When Shane had arrived at the apartment, a little after midnight, Riley had been waiting on the futon. He’d been counting the endless lines of the ceiling tiles and cussing at himself. He was going to tell Shane. Somehow he was going to tell him—Shane, I fucked up, and I didn’t want to stop, I’m sorry—Riley had to tell Shane because the stillness in the apartment made his heart feel like it was going to rip his chest into two perfect pieces. But when he saw Shane moving across the living room, Riley closed his eyes, and he didn’t move until Shane stumbled past him to the bedroom. Then he’d heard Shane’s voice for a few minutes. The words were fast, but Riley guessed it was an apology. Riley’s heart hammered against his chest as he strained to hear Gracie. He waited for Shane to come raging out of the room.

But Shane didn’t kill him. Everything went still and quiet again, and Riley had shoved construction paper bits against his ears and pressed the silence harder against his brain.

“Morning, Williams.”

Riley jumped. He heard Shane’s voice above him, thick with residual alcohol.

“Morning,” Riley said. Guilt seemed to drip out of the word. He noticed an inky-blue bruise blooming under Shane’s left eye.

“Dude, sorry about last night,” Shane said.

Gracie was looking in their direction.

Riley started to ask him about his eye, but Shane cut him off. “We’ll go out tonight,” he said. “Definitely.”

Suddenly Gracie was behind them with plates in hand. “I made coffeecake.”

Her voice seemed shrill to Riley, but Shane didn’t seem to notice. She set a plate and fork on the coffee-table. Riley couldn’t look at her, so he looked at Shane, who’d already taken a bite.

“It’s really good. It’s got lemon or something on it,” he mumbled, chewing.

“Orange glaze,” Gracie corrected softly before disappearing to the bedroom.

Shane watched her with a mournful expression. “I think she’s pissed about last night,” he said. Riley’s stomach knotted as Shane plucked up the Kusudama Flower by his feet.

Shane inspected the flower. “You should sell these or something.”

Riley watched as Shane carefully unfolded all of the petals to look at the lines. That was the best Kusudama Flower Riley had ever folded.

“Do people really want other people’s origami?” Riley asked.

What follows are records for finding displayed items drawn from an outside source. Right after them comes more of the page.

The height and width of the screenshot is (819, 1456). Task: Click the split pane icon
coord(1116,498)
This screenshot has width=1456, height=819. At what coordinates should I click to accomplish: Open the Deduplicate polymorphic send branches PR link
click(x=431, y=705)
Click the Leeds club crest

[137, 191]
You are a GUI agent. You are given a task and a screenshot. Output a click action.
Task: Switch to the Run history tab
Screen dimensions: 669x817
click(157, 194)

Shane laughed and tossed the flower on the table. The first time he’d unfolded Riley’s work, when they were roommates in college, Riley had almost punched him in the face. He’d unfolded the Octagonal Star—which had taken Riley an entire afternoon to fold. Over time, though, it dawned on Riley that it didn’t really matter when Shane unfolded his stars or his cranes or his flowers. It was just paper. And Riley actually kind of liked being able to start over with clearer lines.

Riley tried to swallow some of the cake, but it felt like wet carpet against his tongue. Shane had moved to the kitchen for more coffee; he was blinking at something behind Riley’s head. Riley turned to look; the sun was mid-rise, and a perfect sphere, and it was spilling across buildings like a broken yolk. The sky around it was a painful vermillion orange. His resolve to tell Shane was evaporating. Riley was still staring when something small and metal bounced off his knee.

It was the key ring to the Dodge.

“Fuckin’ wake up, dude,” Shane said. He set his mug in the sink. “You can take the car. I’m teaching until two,” he said. “Coach already knows.”

Fuck. They had a game today.

Shane opened the door to his bedroom. Riley heard him say, “Bye, love,” but he couldn’t hear if Gracie said anything.

Shane glanced at Riley as he slipped on his coat. “Sorry again about last night. I fucked up.”

Riley started to speak, started to tell him to stop apologizing about last night, but the door clicked shut, so he stared at the tiny silver ring of keys and tried to figure out what to do. Riley had to tell him. There was no fucking way he could tell him. Riley could split. He could text Mylo and see if he could hide out at his place. He could catch a flight back to Chicago. He had no idea what to do because hadn’t expected to still be in this apartment watching coffeecake crumble next to what used to be the most perfect Kusudama Flower he’d ever folded. He’d expected something else. The bedroom door opened.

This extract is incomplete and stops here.